Each declaration specifically states that the respective individuals, along with persons acting in concert, have not made any encumbrance, directly or indirectly, on the shares held by them during the financial year 2025-26. The declarations clarify that this applies to new encumbrances only, excluding those disclosed earlier.

All three declarations were addressed to Quintegra Solutions Limited at its registered office at 16, Cenotaph Road, Teynampet, Chennai 600018. Copies of the declarations were also forwarded to the Chairman of the Audit Committee as part of the company's internal governance procedures.

Regulatory Significance

These declarations form part of the mandatory compliance requirements under SEBI regulations designed to ensure transparency in shareholding patterns and prevent unauthorized encumbrances on shares held by promoters and promoter groups.
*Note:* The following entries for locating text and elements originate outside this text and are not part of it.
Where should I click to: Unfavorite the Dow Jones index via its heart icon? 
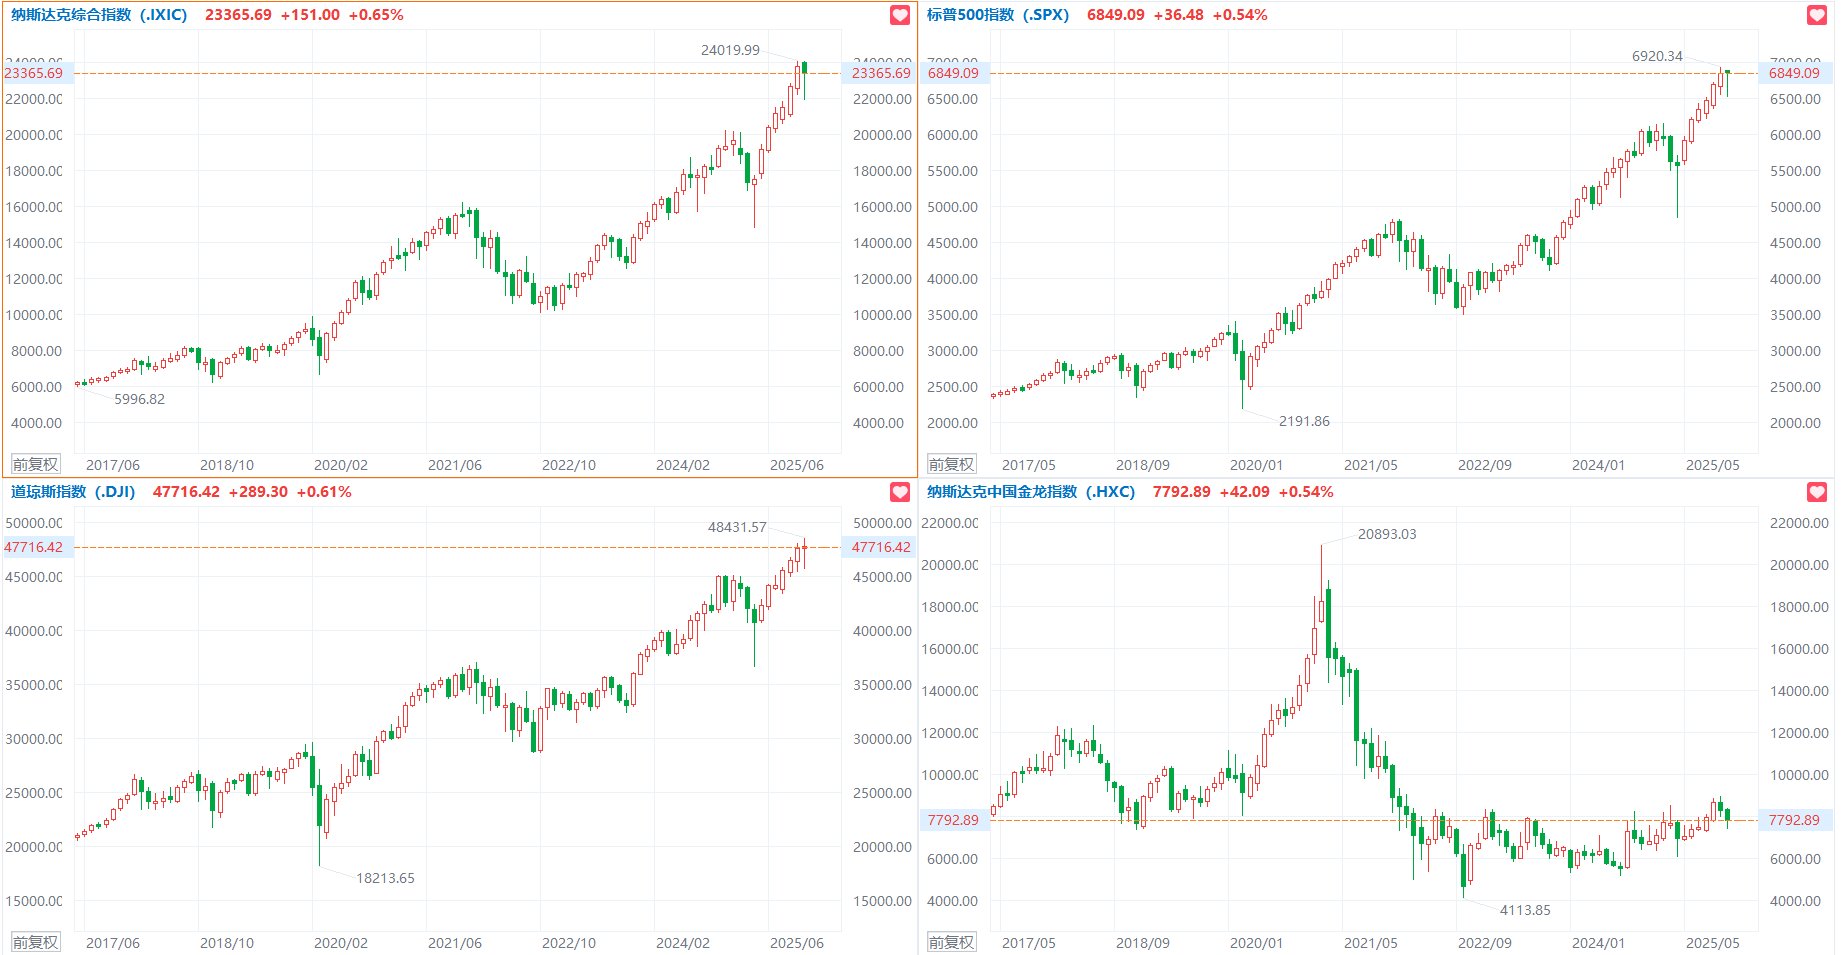(x=900, y=492)
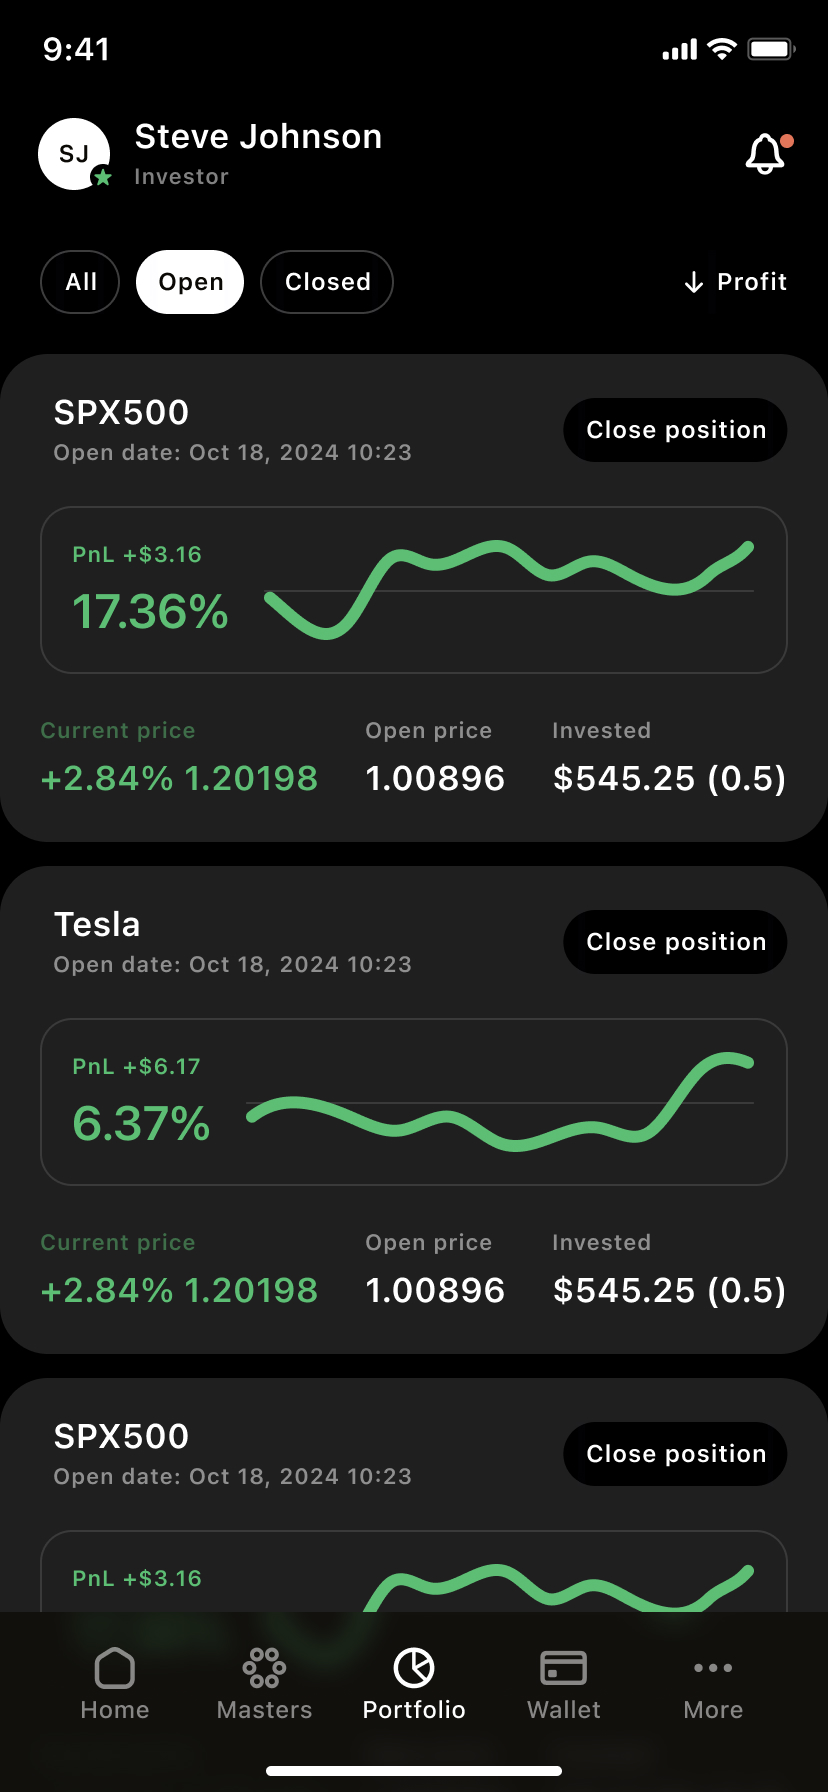Tap the Steve Johnson profile name

point(258,137)
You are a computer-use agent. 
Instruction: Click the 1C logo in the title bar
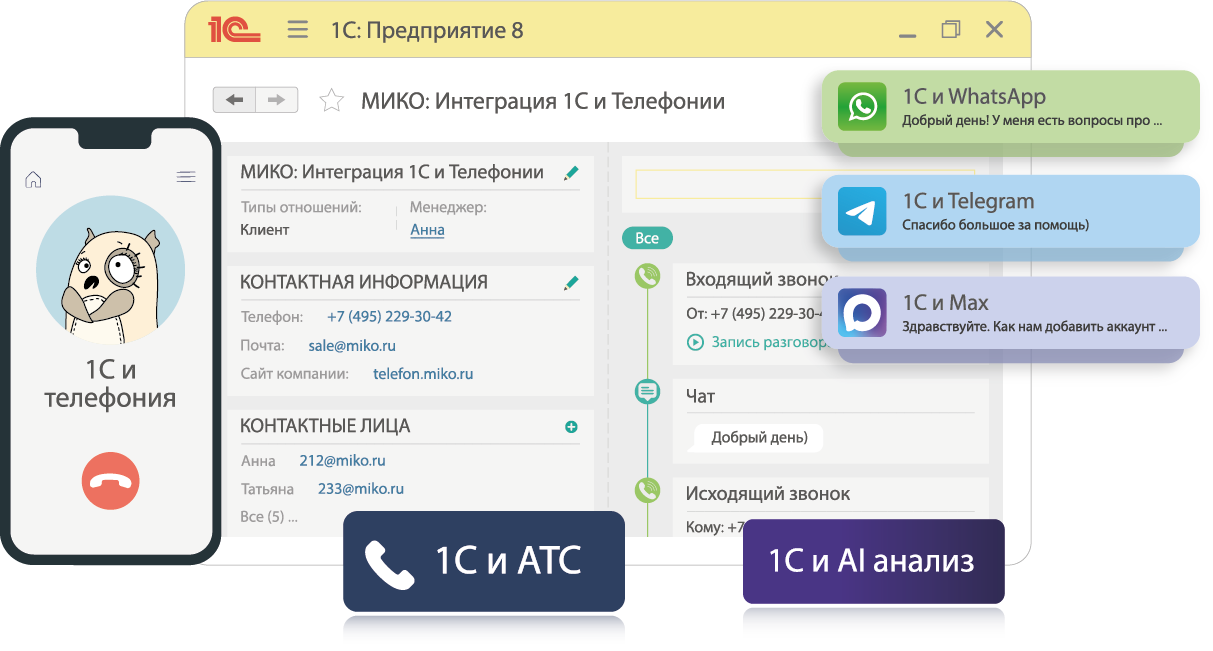(236, 28)
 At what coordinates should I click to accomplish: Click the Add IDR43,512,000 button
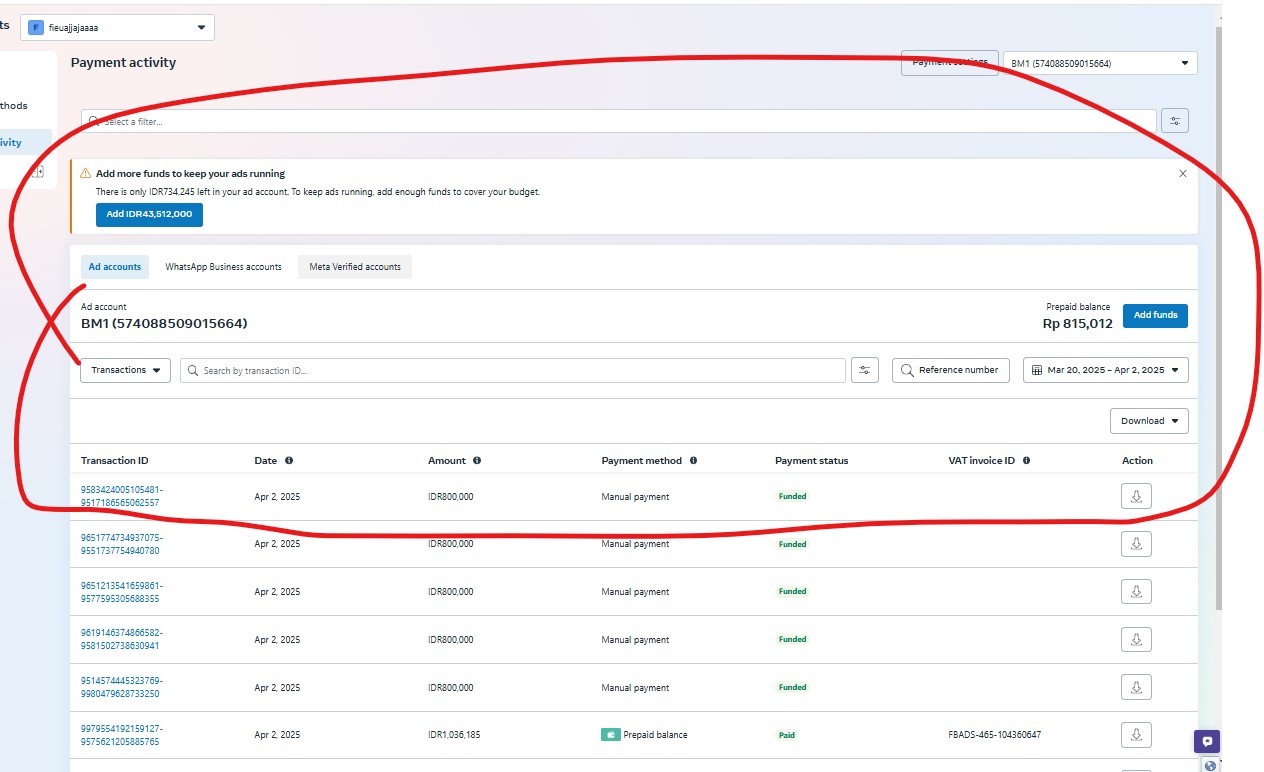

The timely submission demonstrates the company's adherence to regulatory frameworks governing substantial acquisitions and takeovers in the Indian capital markets.

What strategic initiatives or expansion plans might Quintegra Solutions be considering that would require maintaining unencumbered promoter shareholdings?

How might this clean shareholding structure position Quintegra Solutions for potential fundraising activities or strategic partnerships in FY 2026-27?

Will Quintegra Solutions' adherence to regulatory compliance standards make it more attractive to institutional investors in the upcoming quarters?